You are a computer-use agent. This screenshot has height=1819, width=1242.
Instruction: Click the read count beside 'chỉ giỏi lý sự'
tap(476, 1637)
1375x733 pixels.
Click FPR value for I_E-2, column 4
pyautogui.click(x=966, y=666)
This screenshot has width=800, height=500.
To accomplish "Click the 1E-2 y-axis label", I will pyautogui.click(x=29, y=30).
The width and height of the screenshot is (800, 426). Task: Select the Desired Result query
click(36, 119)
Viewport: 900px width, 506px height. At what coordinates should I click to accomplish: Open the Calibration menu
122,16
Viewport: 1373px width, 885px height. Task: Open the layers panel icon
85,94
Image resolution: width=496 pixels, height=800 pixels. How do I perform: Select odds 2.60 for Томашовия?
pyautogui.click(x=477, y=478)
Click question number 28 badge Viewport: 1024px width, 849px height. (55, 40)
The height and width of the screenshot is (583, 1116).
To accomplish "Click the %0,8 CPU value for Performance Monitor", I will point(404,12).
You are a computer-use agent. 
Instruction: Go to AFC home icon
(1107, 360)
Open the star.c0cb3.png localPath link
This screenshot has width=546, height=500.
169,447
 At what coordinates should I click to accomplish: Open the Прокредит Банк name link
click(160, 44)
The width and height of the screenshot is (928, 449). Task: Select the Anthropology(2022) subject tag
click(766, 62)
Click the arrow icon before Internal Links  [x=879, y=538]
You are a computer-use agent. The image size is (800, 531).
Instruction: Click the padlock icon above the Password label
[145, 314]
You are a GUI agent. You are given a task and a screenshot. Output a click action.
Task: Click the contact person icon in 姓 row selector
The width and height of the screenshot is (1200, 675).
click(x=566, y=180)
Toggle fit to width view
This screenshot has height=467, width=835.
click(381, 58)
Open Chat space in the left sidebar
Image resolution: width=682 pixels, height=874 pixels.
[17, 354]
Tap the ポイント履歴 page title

┄┄┄┄┄┄┄┄┄┄

### [ABOUT THIS TASK]
An answer consisting of the number alone is required: how many lines in the entries hold the string "will"?

### [REPLY TO THE TASK]
2